Machine Learning

The goal of BioSense’s AI Group is to get a comprehensive and accurate overview of biosystems, make phenotyping and plant breeding more efficient, understand molecular biology better and offer optimal and automatic decision-making to the farmer. Our research starts with the problem and requires innovative application of state-of-the-art algorithms and development of the novel ones. Machine learning algorithms extensively used in BioSense applications include Random Forest, SVM, Decision Trees, Ridge Regression, Spectral Clustering and many others including special family of machine learning algorithms- Deep Learning, and where the complexity of the problem goes beyond the available algorithms, BioSense researchers develop the novel ones.

 

Example of novel algorithm is include weighted histograms regression (WHR). WHR is based on a voting mechanism, where training samples are voting for the output value of a test sample. The votes are weighted according to the similarity of features and used to form a histogram that essentially represents the PDF of the output, while the expectation of the PDF is essentially the predicted value. This algorithm proved very useful for yield prediction, where it outperformed random forest, SVM and artificial neural networks.

 

 

 

 

Another novel algorithm is integrative clustering based on Nonnegative matrix factorization. Combining results of individual clusterings together into an ensemble leverages evidence accumulation in order to improve the results of clustering. Individual clustering results are merged into a joint cluster membership matrix that is further factorized into matrices of encodings and basis. Algorithm can integrate clusterings stemming from different data sets, different data preprocessing steps or different subsamples of features or objects.

 

This algorithm proved very useful for functional genomics. Proposed approach based on nonnegative matrix factorization can fuse diverse data sources and infer gene clusters with high functional enrichment and improved gene coverage.

▸ Dataset records
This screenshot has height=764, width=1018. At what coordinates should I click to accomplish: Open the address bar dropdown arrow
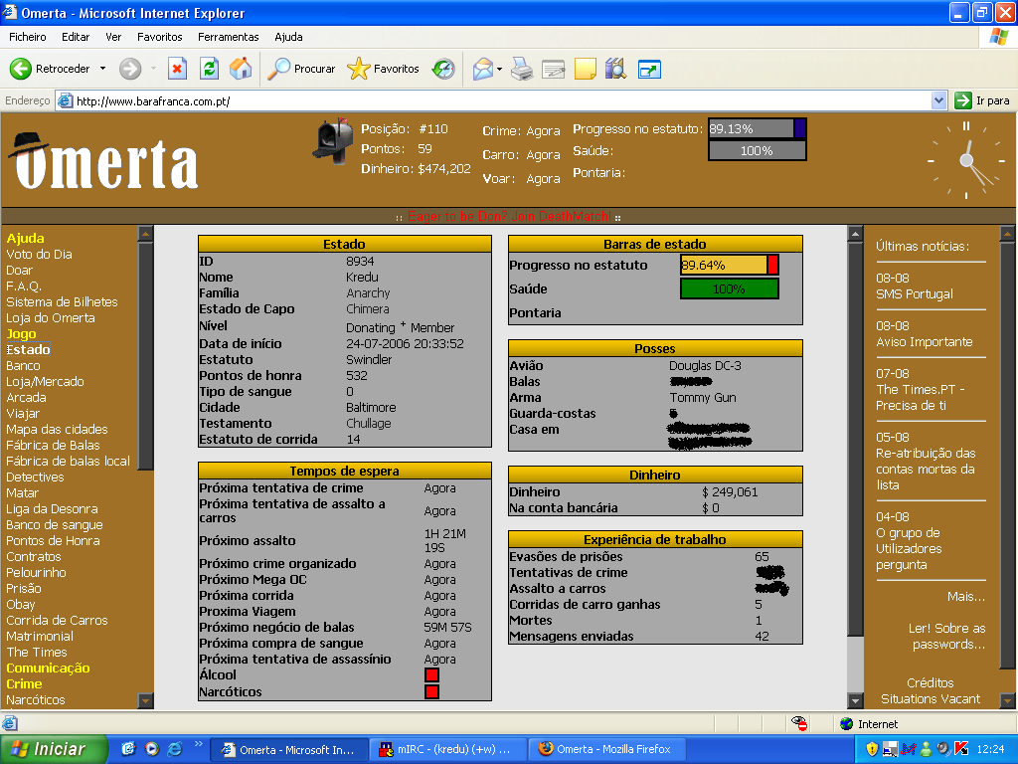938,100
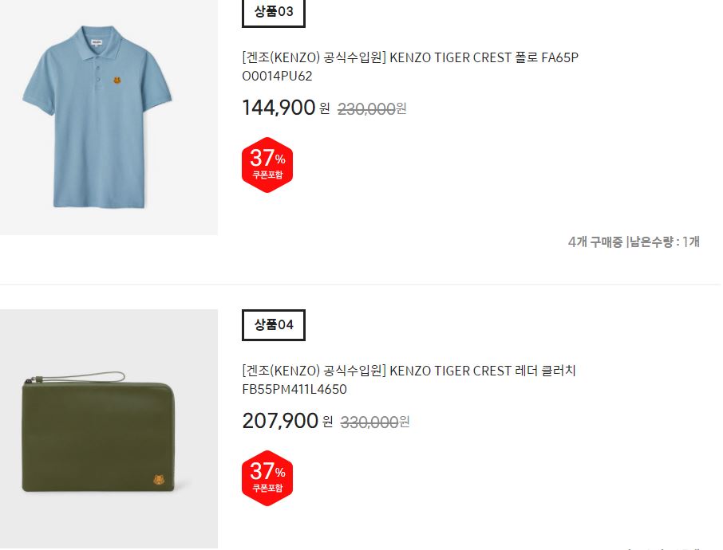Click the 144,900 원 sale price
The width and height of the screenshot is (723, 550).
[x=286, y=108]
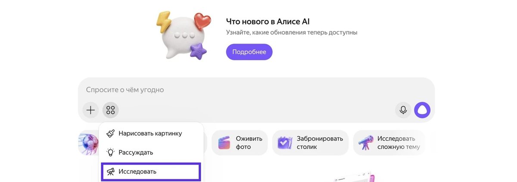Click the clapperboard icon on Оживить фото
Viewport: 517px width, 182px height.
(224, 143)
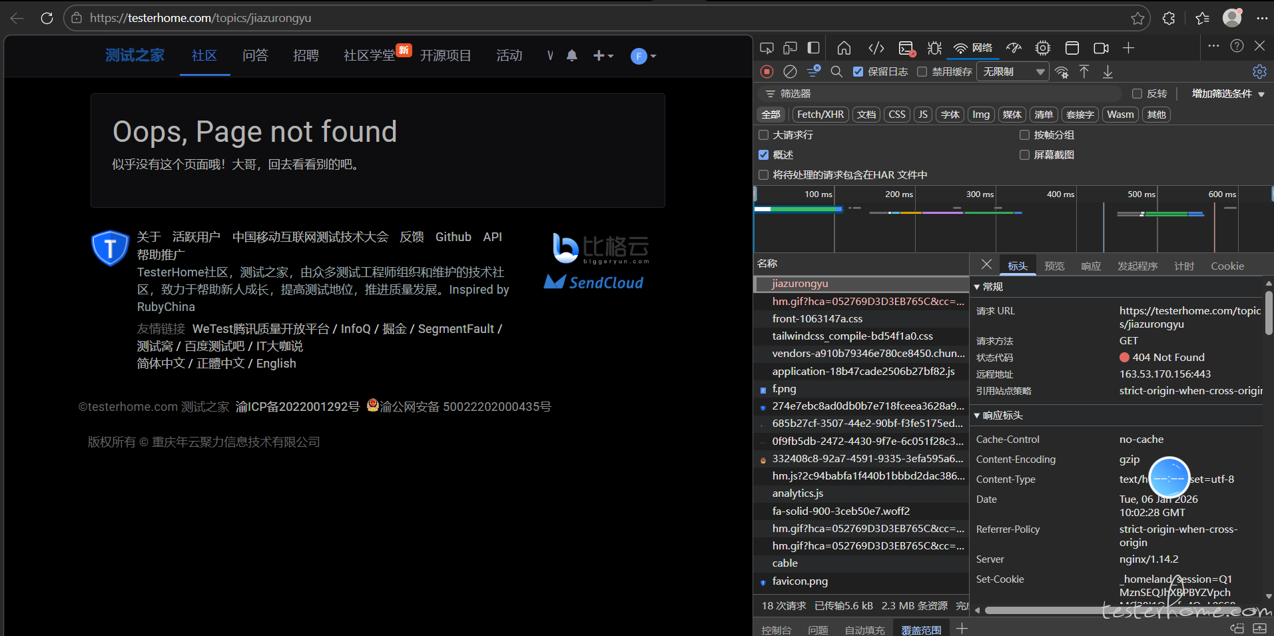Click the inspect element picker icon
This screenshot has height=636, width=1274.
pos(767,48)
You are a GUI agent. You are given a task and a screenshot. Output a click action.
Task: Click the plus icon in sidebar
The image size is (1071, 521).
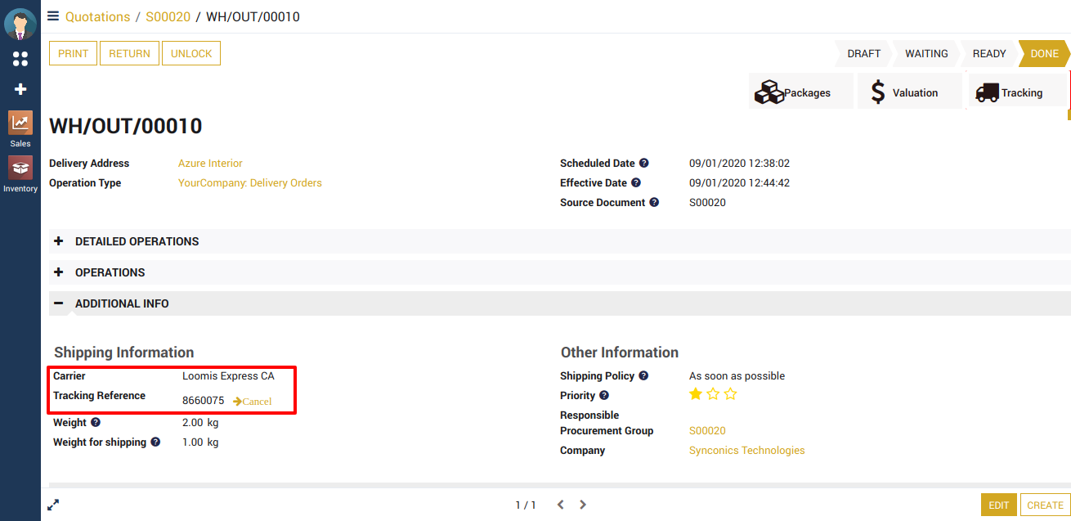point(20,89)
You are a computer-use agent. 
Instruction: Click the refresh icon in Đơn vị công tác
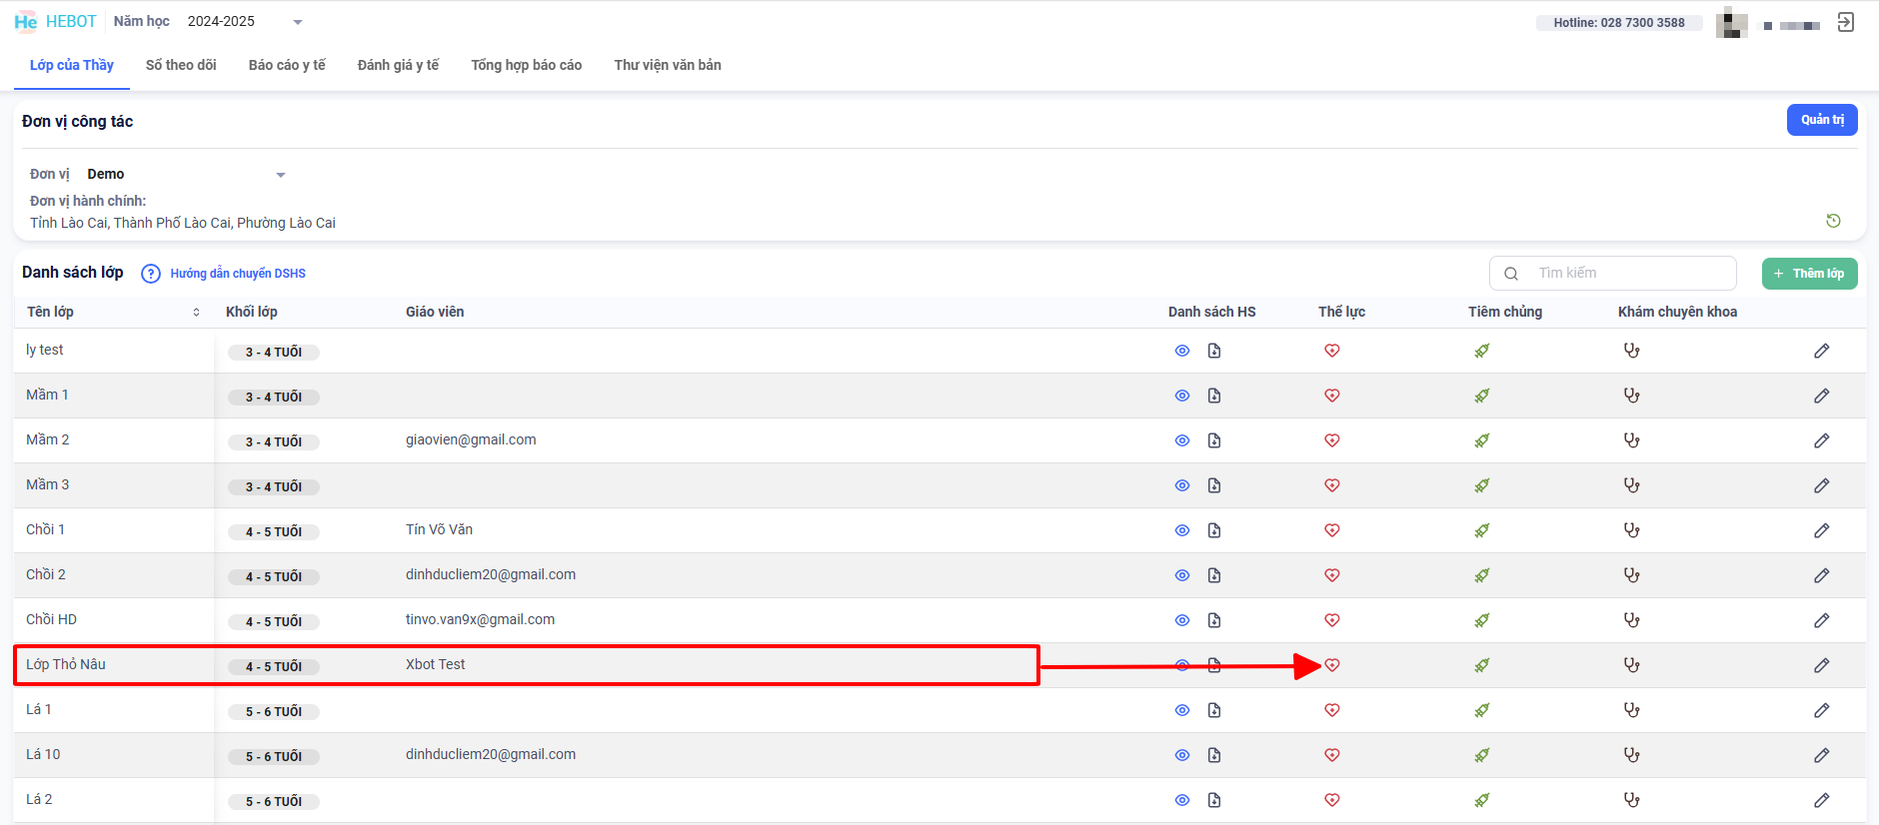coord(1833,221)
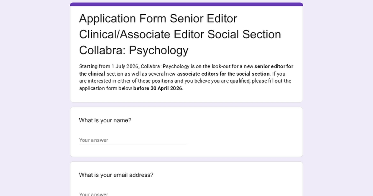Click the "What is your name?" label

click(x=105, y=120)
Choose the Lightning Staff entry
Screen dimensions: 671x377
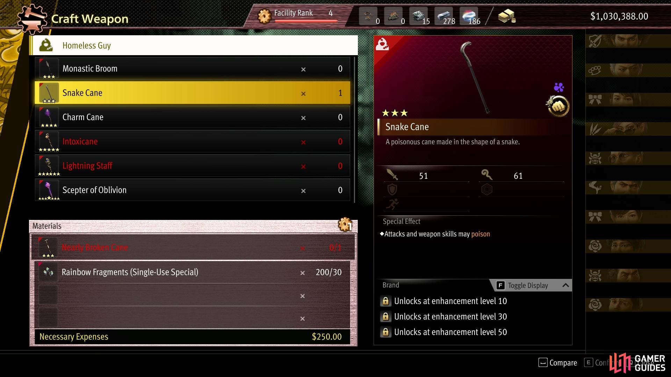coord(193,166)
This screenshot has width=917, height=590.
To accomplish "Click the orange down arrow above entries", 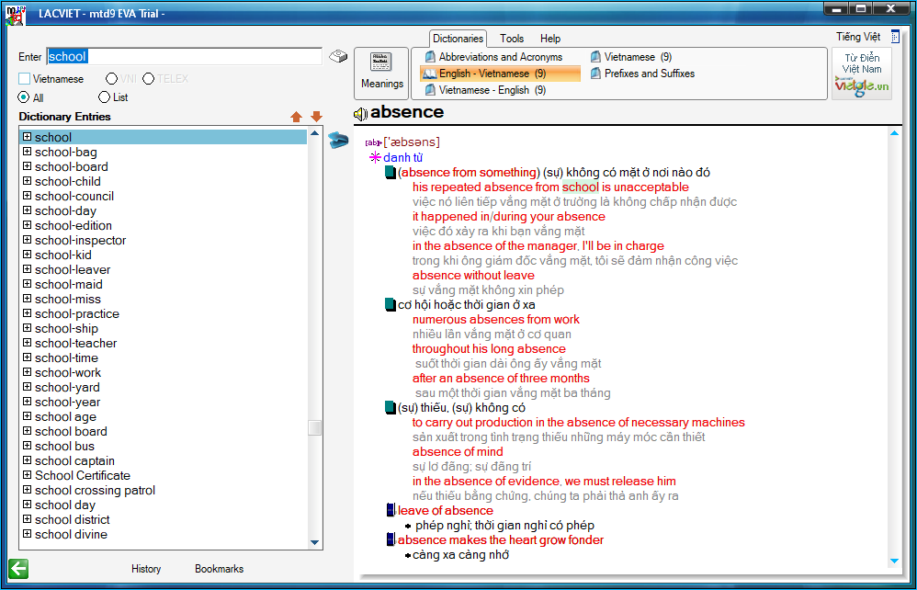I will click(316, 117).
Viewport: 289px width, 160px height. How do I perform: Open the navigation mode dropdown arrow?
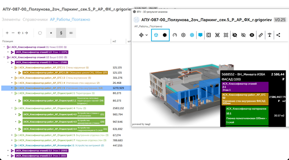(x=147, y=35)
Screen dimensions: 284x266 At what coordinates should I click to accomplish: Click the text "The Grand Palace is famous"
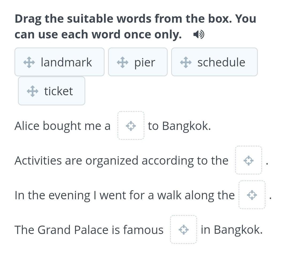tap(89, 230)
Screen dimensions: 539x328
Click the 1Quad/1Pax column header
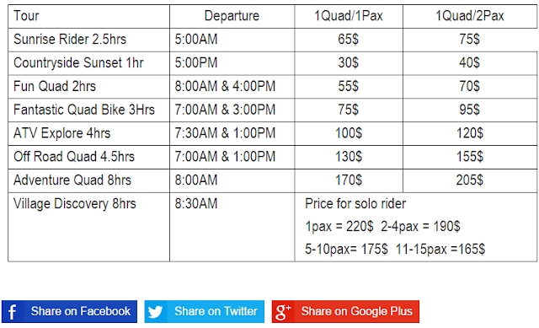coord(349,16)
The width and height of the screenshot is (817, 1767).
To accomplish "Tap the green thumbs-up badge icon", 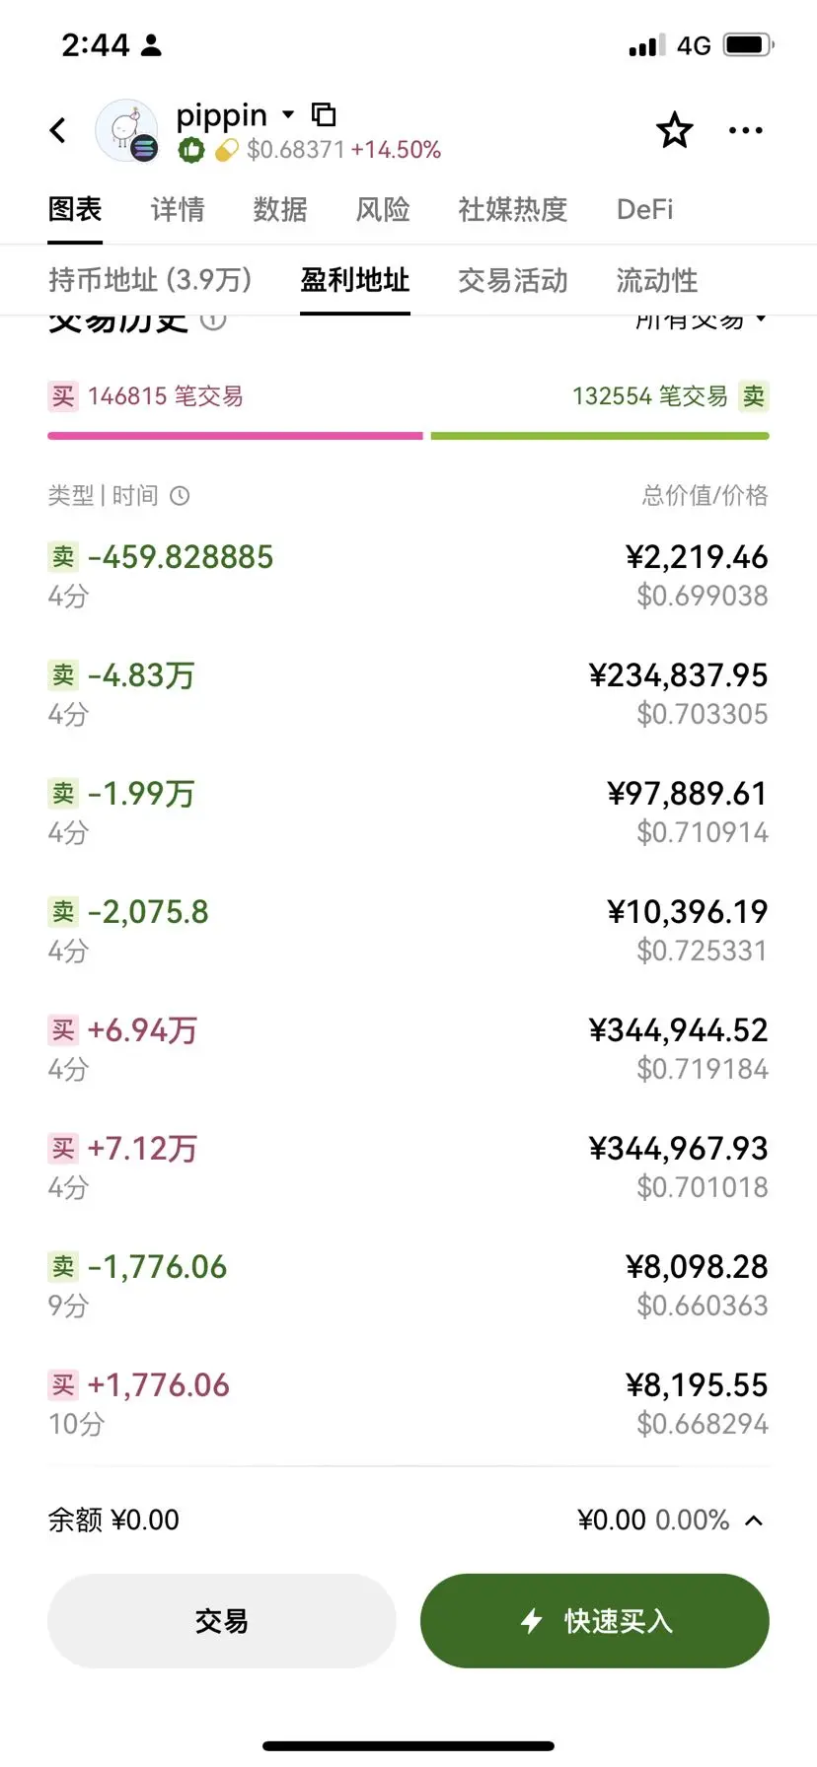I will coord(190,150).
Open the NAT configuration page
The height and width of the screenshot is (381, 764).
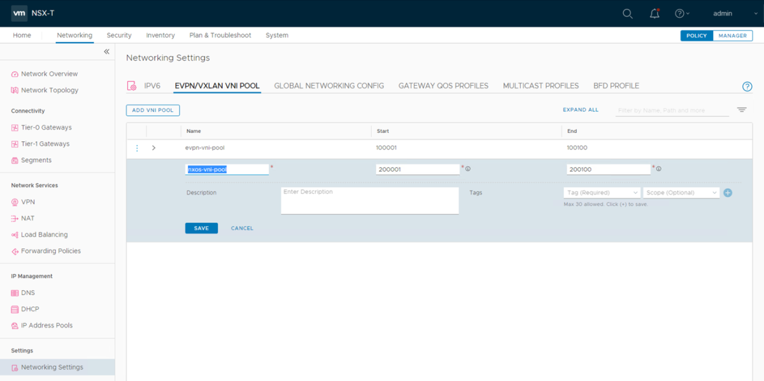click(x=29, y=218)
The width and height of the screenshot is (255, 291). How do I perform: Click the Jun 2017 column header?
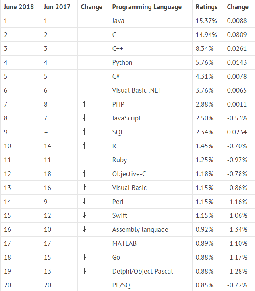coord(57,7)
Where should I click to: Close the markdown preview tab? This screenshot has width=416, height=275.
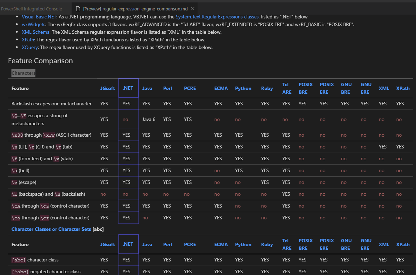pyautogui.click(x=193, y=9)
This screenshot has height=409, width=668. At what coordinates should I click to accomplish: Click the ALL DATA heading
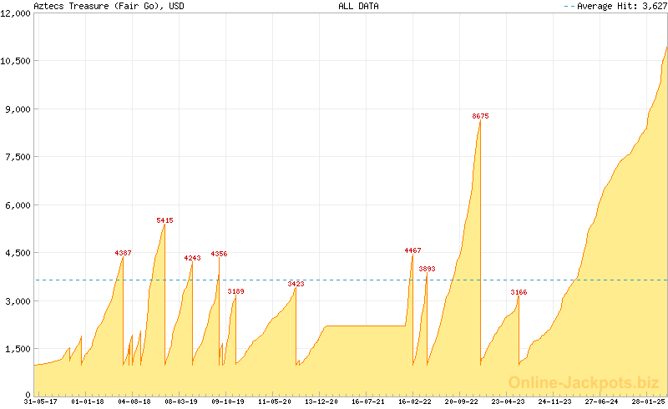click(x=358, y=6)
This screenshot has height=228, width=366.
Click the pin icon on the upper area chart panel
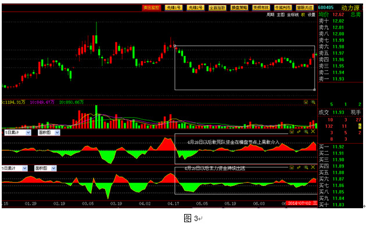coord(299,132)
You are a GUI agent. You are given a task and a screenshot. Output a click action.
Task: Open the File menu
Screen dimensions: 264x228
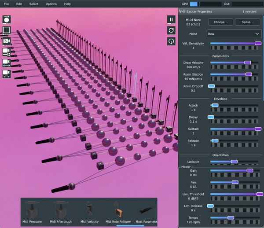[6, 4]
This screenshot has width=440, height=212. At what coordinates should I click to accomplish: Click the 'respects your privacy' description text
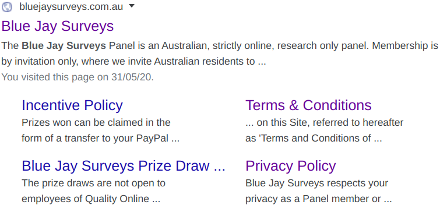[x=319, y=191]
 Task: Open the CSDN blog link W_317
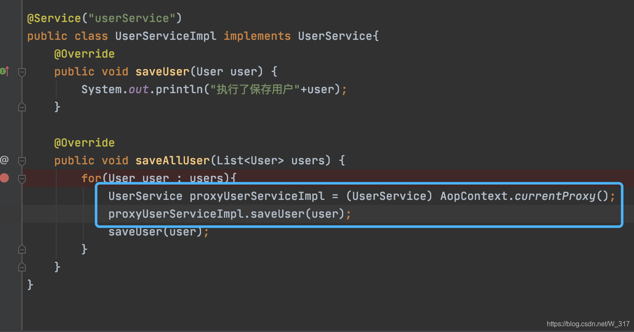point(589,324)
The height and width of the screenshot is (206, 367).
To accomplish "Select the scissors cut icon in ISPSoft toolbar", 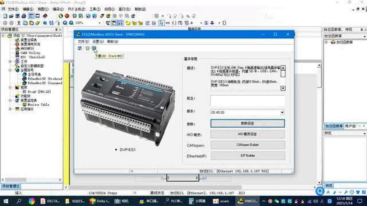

▸ What needs to be done
Please quote the machine learning passage word for word, between "Example of novel" and "artificial neural networks.", inclusive.

▸ Answer to this task
Example of novel algorithm is include weighted histograms regression (WHR). WHR is based on a voting mechanism, where training samples are voting for the output value of a test sample. The votes are weighted according to the similarity of features and used to form a histogram that essentially represents the PDF of the output, while the expectation of the PDF is essentially the predicted value. This algorithm proved very useful for yield prediction, where it outperformed random forest, SVM and artificial neural networks.